Data in this exercise:
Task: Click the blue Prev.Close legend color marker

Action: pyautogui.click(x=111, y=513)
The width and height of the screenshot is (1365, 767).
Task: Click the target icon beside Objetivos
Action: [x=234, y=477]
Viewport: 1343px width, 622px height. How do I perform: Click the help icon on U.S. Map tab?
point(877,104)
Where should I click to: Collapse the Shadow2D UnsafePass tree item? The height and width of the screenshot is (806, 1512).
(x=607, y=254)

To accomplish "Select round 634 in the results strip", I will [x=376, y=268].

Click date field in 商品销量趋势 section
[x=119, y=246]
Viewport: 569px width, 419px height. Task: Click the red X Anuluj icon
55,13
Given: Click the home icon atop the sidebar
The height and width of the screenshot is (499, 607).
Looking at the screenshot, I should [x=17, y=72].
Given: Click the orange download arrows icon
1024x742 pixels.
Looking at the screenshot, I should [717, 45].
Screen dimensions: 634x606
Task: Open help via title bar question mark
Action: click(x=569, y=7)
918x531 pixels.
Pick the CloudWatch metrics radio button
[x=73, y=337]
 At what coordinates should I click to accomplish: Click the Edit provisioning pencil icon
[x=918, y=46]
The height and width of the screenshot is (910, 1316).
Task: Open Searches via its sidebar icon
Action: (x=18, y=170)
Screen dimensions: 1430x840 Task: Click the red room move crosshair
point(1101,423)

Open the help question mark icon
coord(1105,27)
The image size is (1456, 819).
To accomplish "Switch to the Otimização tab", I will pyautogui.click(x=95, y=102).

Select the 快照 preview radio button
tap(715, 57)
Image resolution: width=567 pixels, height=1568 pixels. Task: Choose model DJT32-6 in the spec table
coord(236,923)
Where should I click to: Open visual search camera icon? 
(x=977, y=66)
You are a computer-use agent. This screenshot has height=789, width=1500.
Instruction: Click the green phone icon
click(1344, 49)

Stated problem:
Locate every line in the items above that contains the string "dimensions", matching case exactly, and copy each such line.

Result of the task:
Screen dimensions: 634x606
Screen dimensions: 1430x840 Task: Click the red room move crosshair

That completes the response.